(Element and text position data)

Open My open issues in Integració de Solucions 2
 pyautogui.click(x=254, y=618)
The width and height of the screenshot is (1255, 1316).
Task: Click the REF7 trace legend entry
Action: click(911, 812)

## WHAT YOU HAVE TO DO
Reproduce every line of the records above with no changes.

## RESULT FOR THIS TASK
Open My open issues in Integració de Solucions 2
 pyautogui.click(x=254, y=618)
The width and height of the screenshot is (1255, 1316).
Task: Click the REF7 trace legend entry
Action: click(911, 812)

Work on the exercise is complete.